Still, though many viewers might not mind the excision of domestic drudgery from Aurora’s program, it must be admitted that without these or something similar, Princess Aurora seems to have it a little too easy. Without the necessity to show “grace under pressure,” she seems to exist for two purposes, to be beautiful and to be married.
All this said, it might not be correct to consider BEAUTY as either a “princess” or a “prince” film. The true conflict is, for the first time in a Disney film, between two feminine forces—quite in contrast to the original folktales, where both good and bad fairies exist solely to establish the circumstances under which the princess is first cursed, and then allowed to survive the curse under certain conditions. At times the whole thing is brought about by some functionary simply forgetting to invite the “bad fairy,” which brings about the whole conflict.
BEAUTY, in contrast, polarizes the forces of good and evil more decisively. It’s no accident that malicious Maleficient isn’t invited; good fairy Meriwether makes this explicit. Indeed, Maleficent is so deliciously in love with being evil that one imagines she might’ve cursed Aurora even if she had been invited. The king-fathers of both Aurora and Philip are utterly impotent in this conflict, and neither child has a mother with any function in the story—doubtless because Maleficent and the Three Good Fairies subsume the roles of “bad mother” and “good mothers” respectively. From the first, the battle-lines are drawn between the three fairy-sisters—who are chubby and somewhat competitive with another, but eminently forces of life—and cadaverous Maleficient, who rules a gloomy death-realm and has but one totem-animal, an unnamed raven, who provides her with affection. Further, it could be said that the script takes the essence of the folktale’s concern—that of an enchantment that stands outside time—and reverses it. Maleficent mocks Philip with the threat of keeping Philip imprisoned until he’s a bent old man, so that he cannot possibly be united with his ever-youthful beloved. The fairies intervene to foil the time-binding enchantment and thereby to restore the proper alliance of young lovers.
Given this relatively cosmic scope— suggested in part by Maleficent’s claim to harness “the powers of hell”-- one might argue that even though Prince Philip slays the matriarchal dragon in the end, he’s just as much a pawn as Aurora in the fairies’ chess-game. At the very least it seems evident that the fairies can’t conquer the Dragon of Death without Philip, and he needs their help just as much to counter Maleficent’s forces. It’s an unusual take on the heroic tale, where mothers, even magical ones, usually do not participate much. One can find a smattering of hero-tales in which male hero and female heroine team up to defeat evil—say, Buck Rogers and Wilma Deering, whose alliance dates back to 1929. But how often can one see Buck Rogers defeat evil thanks to an alliance with Wilma’s mother?
In a DVD commentary on BEAUTY, it’s said that SLEEPING BEAUTY was the end of an era for Disney, due to the rising costs of making such sumptious, highly stylized fantasies.

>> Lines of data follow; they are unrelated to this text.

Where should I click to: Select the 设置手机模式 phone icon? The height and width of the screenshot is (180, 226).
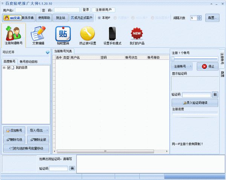coord(112,35)
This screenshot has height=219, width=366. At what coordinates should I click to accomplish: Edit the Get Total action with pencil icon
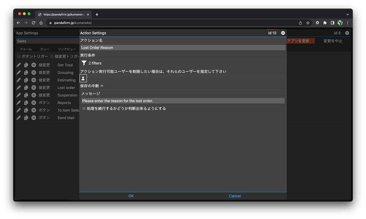19,65
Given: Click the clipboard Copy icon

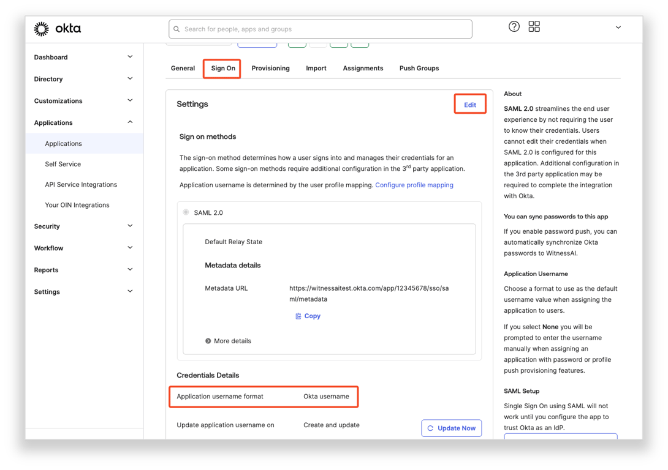Looking at the screenshot, I should point(298,316).
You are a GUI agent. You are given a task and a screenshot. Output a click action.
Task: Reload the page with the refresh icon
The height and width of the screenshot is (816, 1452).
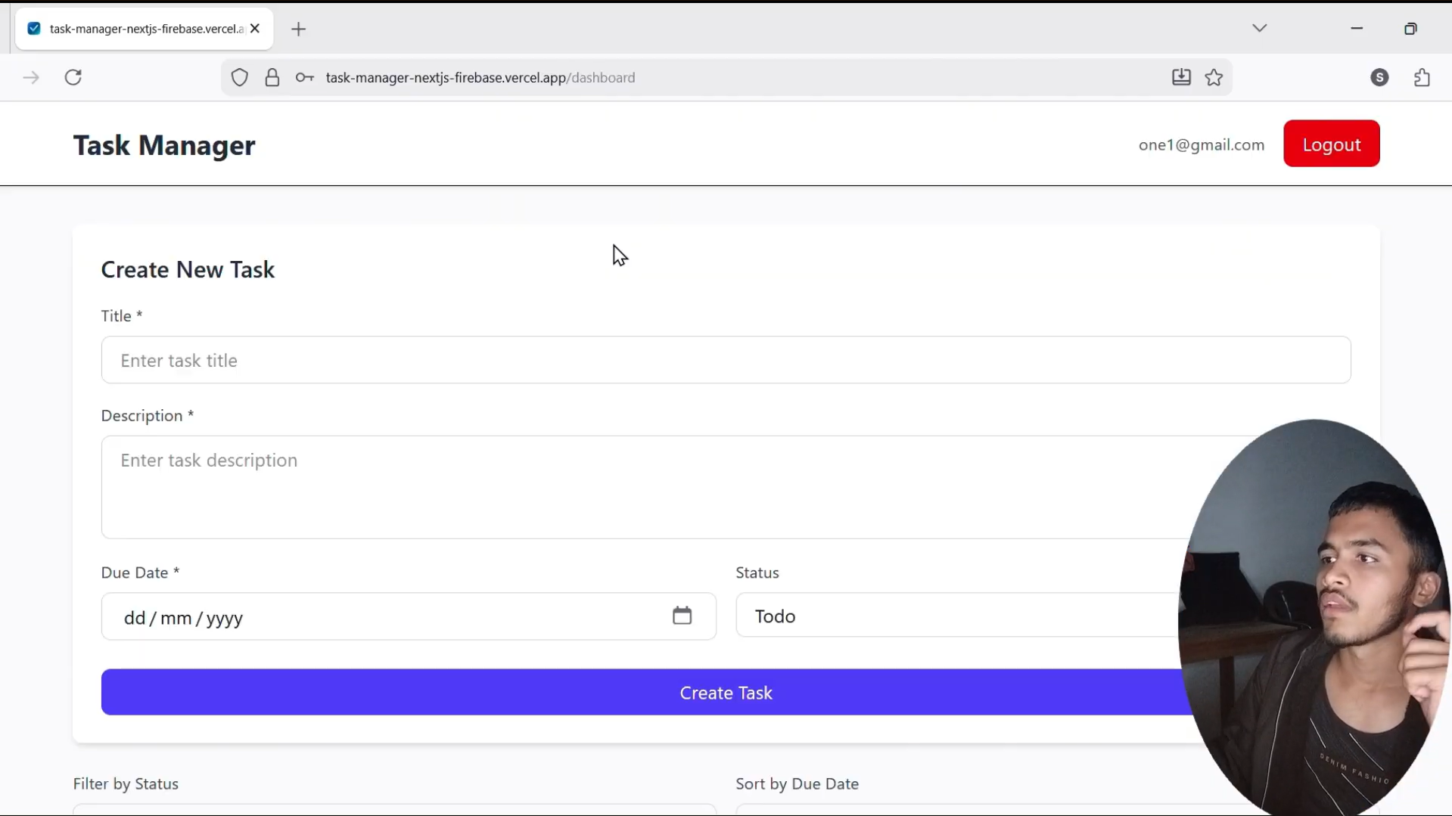point(73,77)
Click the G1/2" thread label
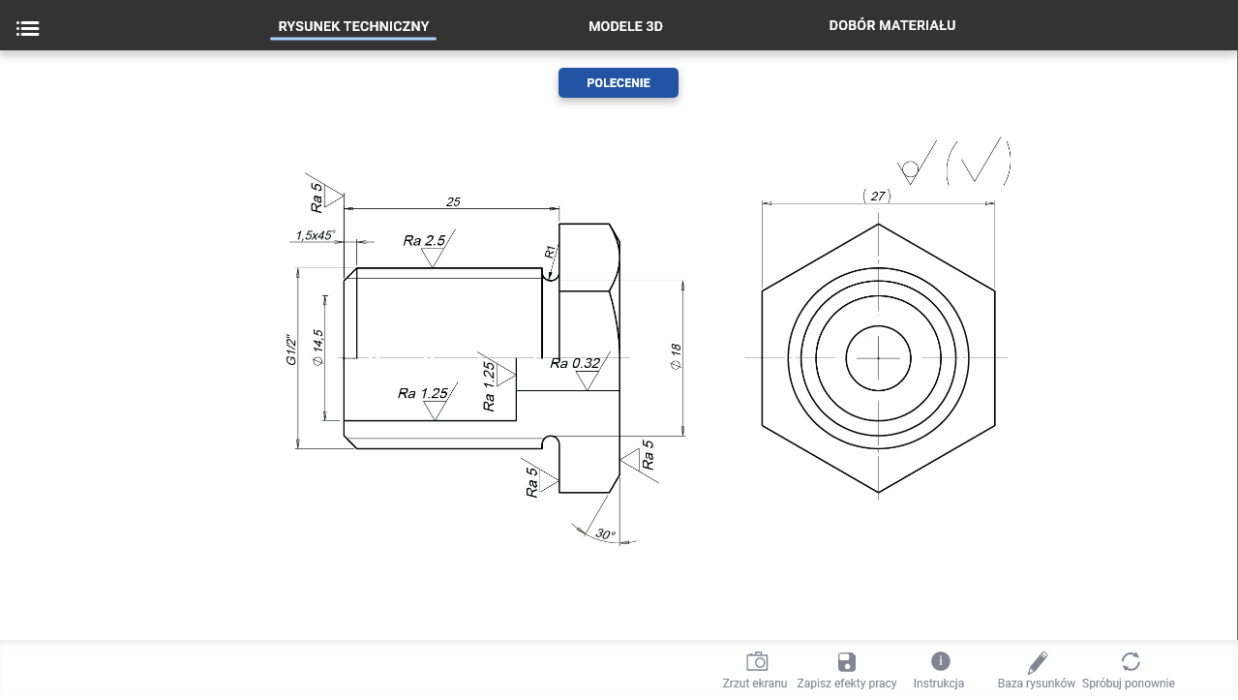The height and width of the screenshot is (700, 1238). coord(290,350)
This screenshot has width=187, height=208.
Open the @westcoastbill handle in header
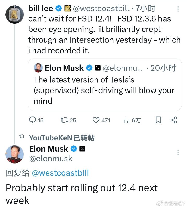(x=101, y=9)
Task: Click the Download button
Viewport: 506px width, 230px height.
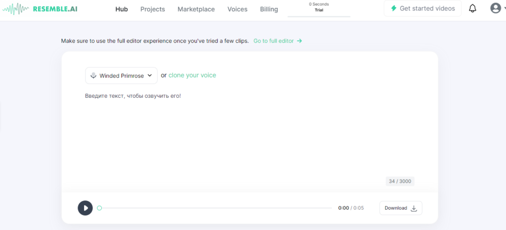Action: click(401, 208)
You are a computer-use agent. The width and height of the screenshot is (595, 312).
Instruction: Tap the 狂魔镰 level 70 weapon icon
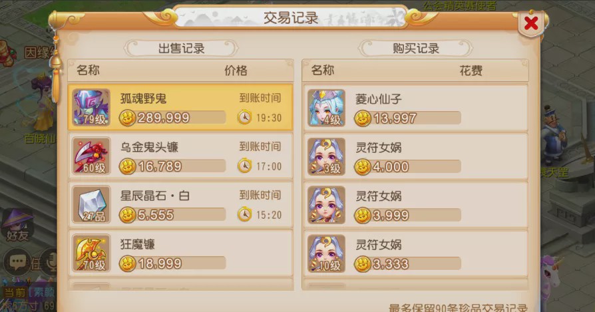pyautogui.click(x=91, y=253)
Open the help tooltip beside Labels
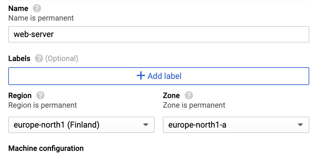 [39, 59]
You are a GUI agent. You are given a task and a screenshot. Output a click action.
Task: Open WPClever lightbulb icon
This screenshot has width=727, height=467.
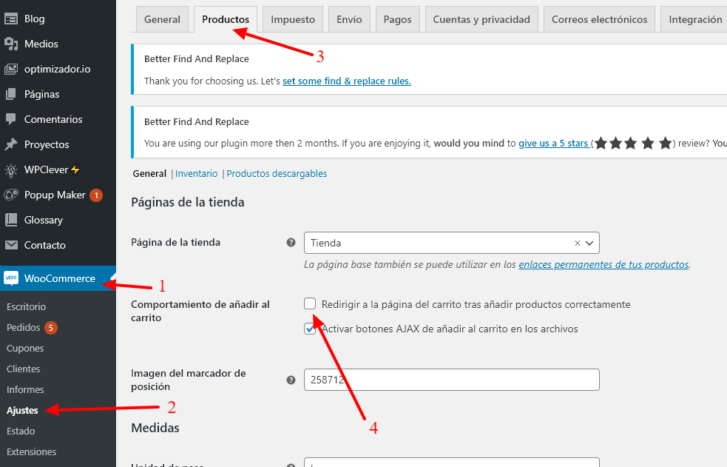(x=10, y=169)
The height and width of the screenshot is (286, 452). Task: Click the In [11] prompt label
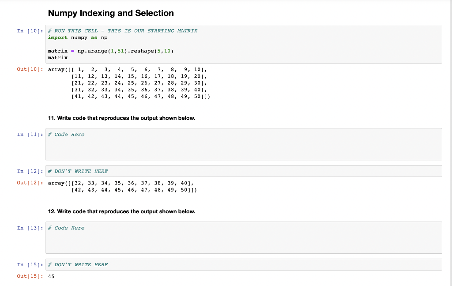pos(30,135)
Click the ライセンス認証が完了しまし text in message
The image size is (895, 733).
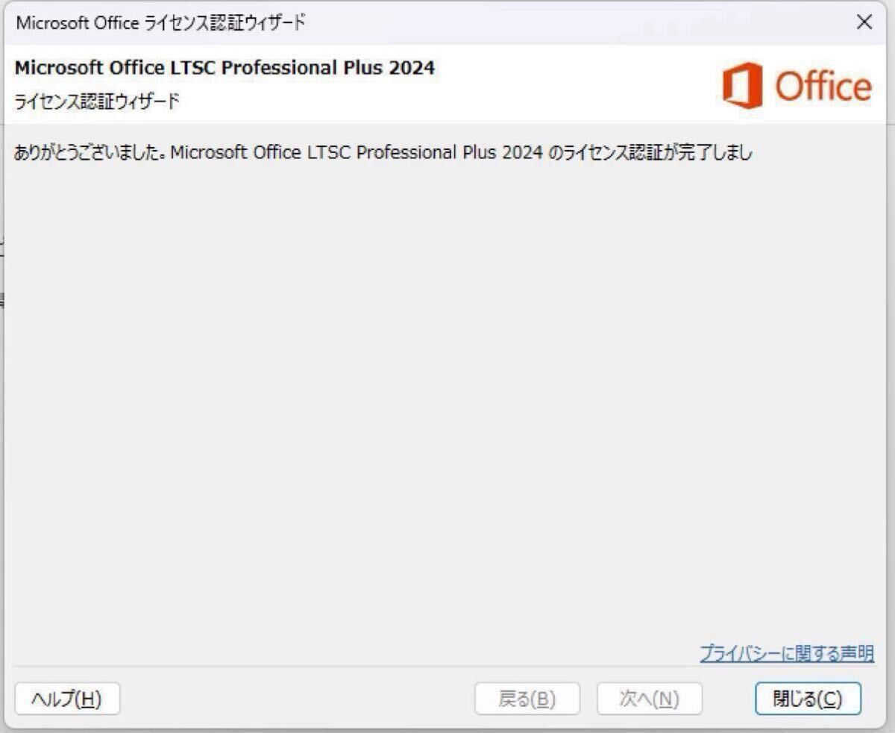tap(659, 153)
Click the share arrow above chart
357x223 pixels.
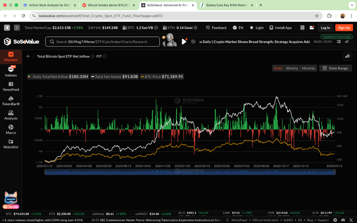pos(347,56)
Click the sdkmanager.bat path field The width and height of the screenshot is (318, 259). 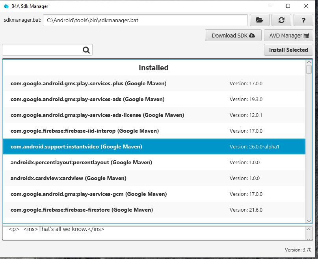[145, 20]
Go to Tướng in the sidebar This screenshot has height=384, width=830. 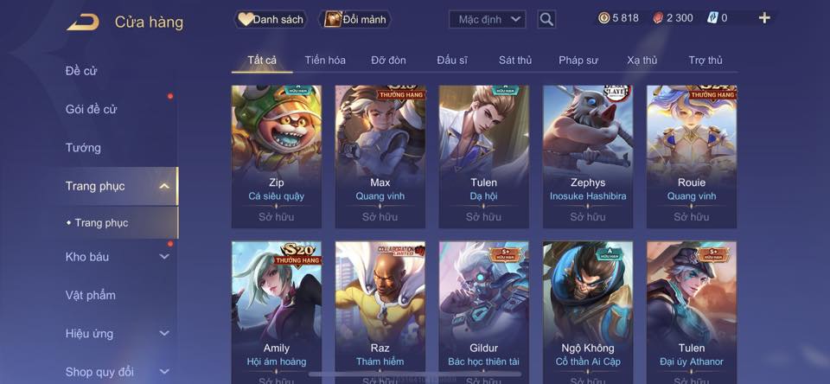point(83,148)
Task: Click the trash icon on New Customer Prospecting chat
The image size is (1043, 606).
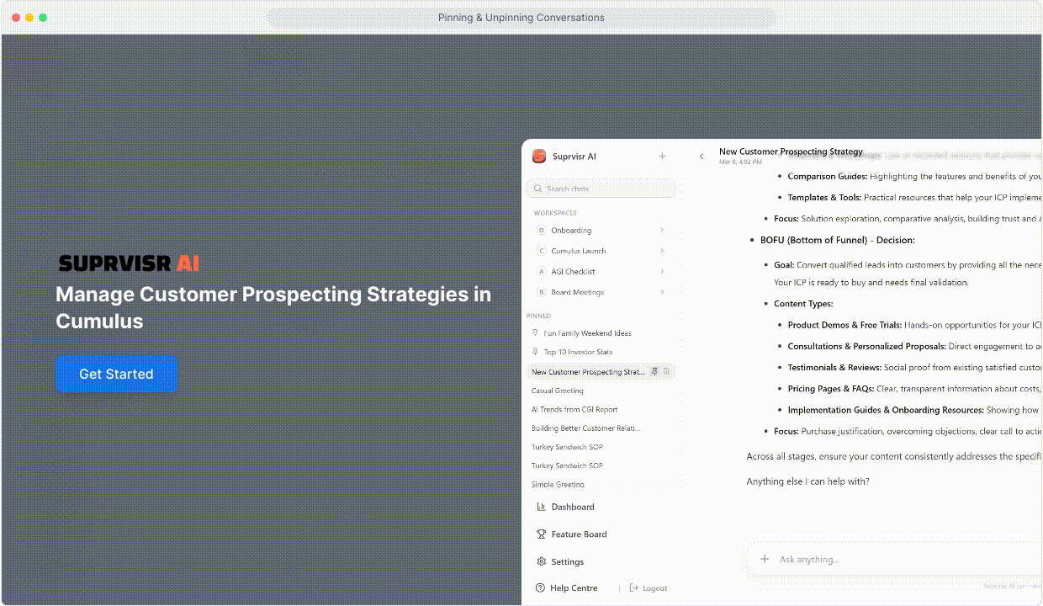Action: (x=666, y=371)
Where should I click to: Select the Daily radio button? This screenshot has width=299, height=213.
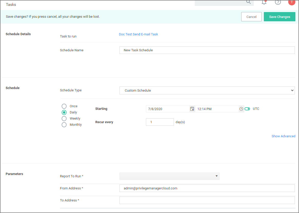point(64,112)
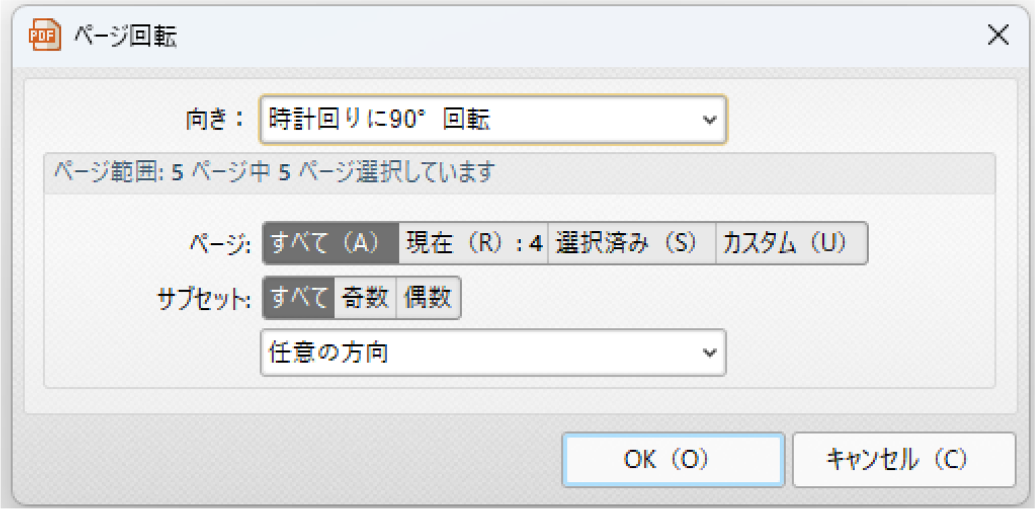Click the ページ範囲 header bar text
The width and height of the screenshot is (1035, 509).
[274, 173]
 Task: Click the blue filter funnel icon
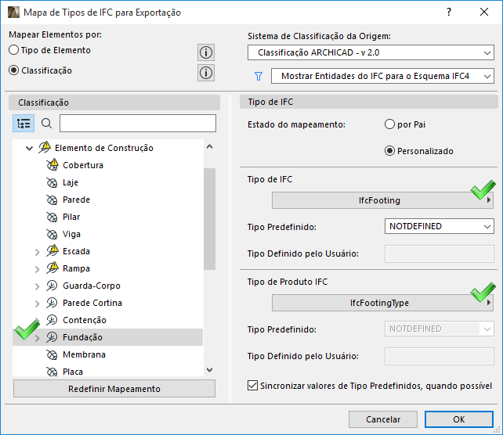coord(258,77)
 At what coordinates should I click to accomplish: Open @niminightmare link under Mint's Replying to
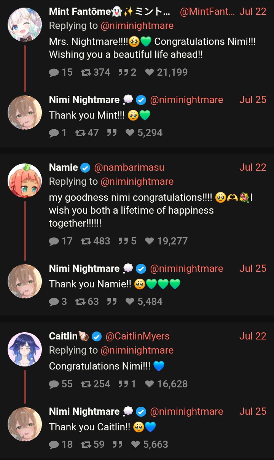tap(137, 25)

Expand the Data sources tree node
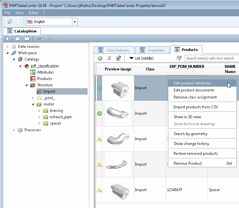pyautogui.click(x=7, y=47)
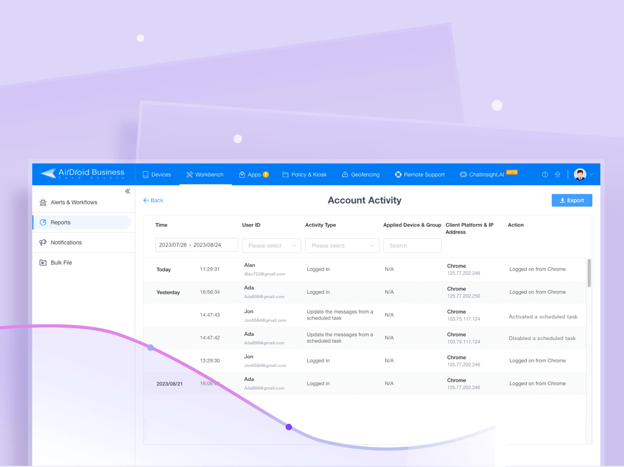Screen dimensions: 624x467
Task: Click the Alerts & Workflows alarm icon
Action: 43,202
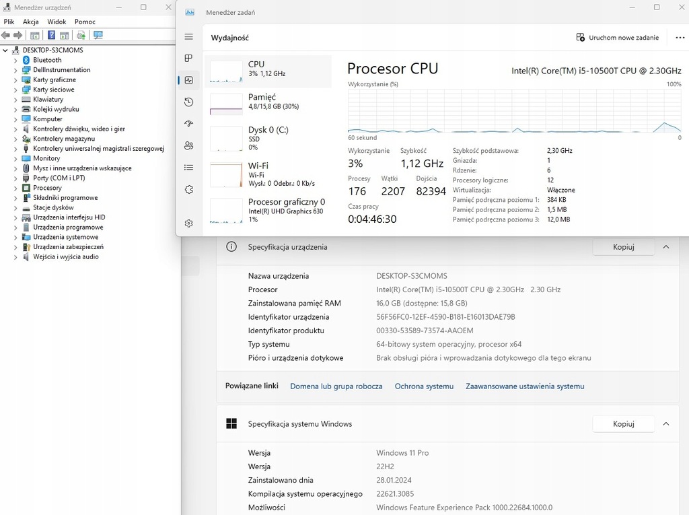The image size is (689, 515).
Task: Open Task Manager settings gear icon
Action: pyautogui.click(x=189, y=224)
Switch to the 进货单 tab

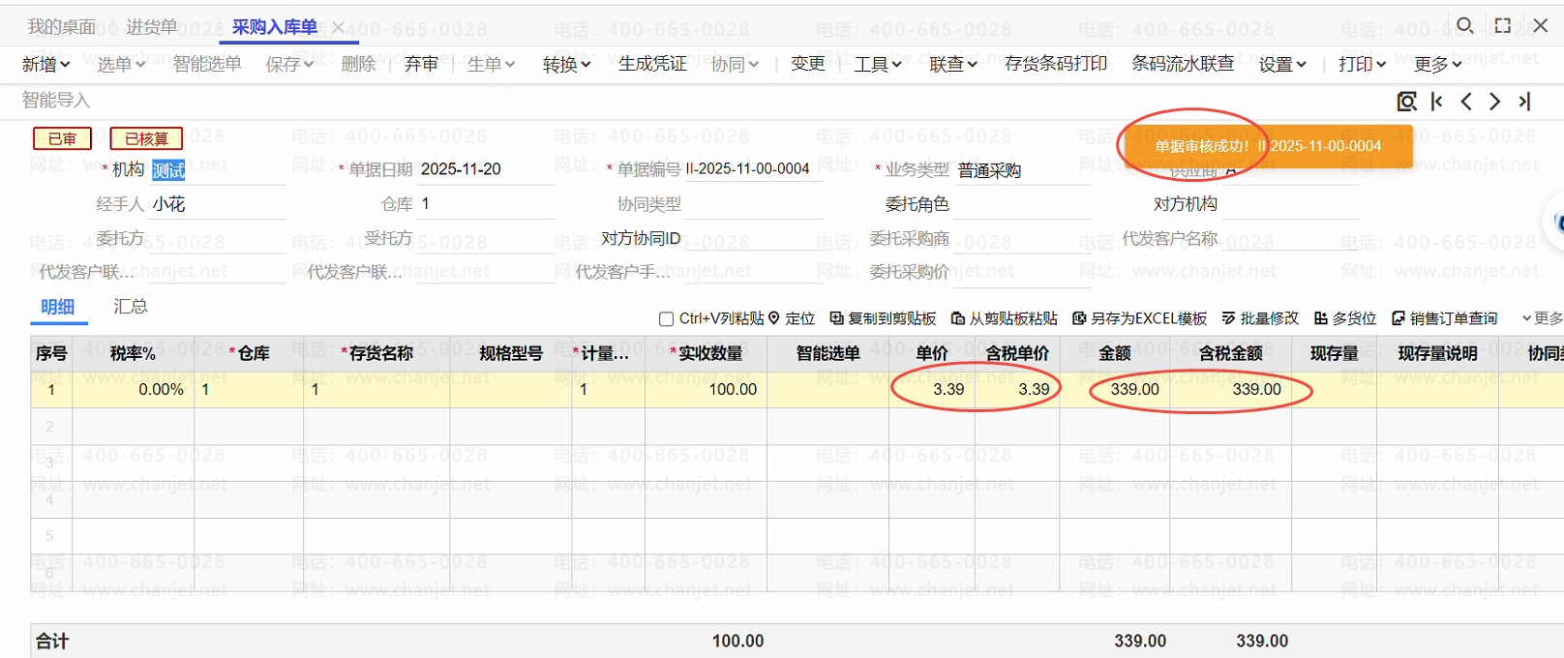(152, 27)
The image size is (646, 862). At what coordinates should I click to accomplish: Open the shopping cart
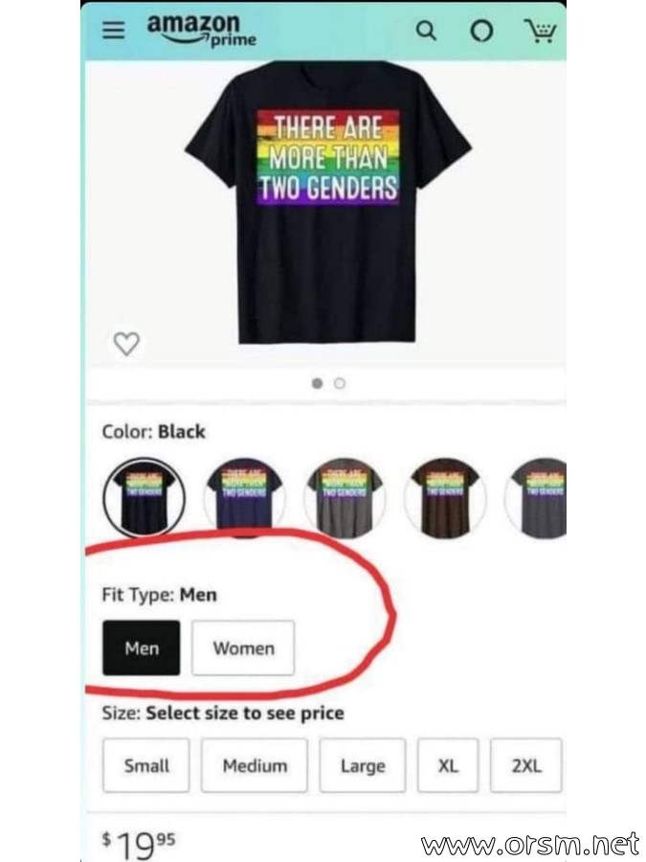[541, 31]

Certainly none of Disney’s 1960s animated features are quite as ambitious as BEAUTY, and I’d say that even the best works of the Michael Eisner years—LITTLE MERMAID being among the main contenders—there’s not quite the same focus on otherworldly enchantment.
I've labeled the mythos of SLEEPING BEAUTY as being akin more to "drama" than "adventure" given that the heavy emphasis on romance, while I label it "combative" due to the invocation of a "good vs. evil" battle at the climax.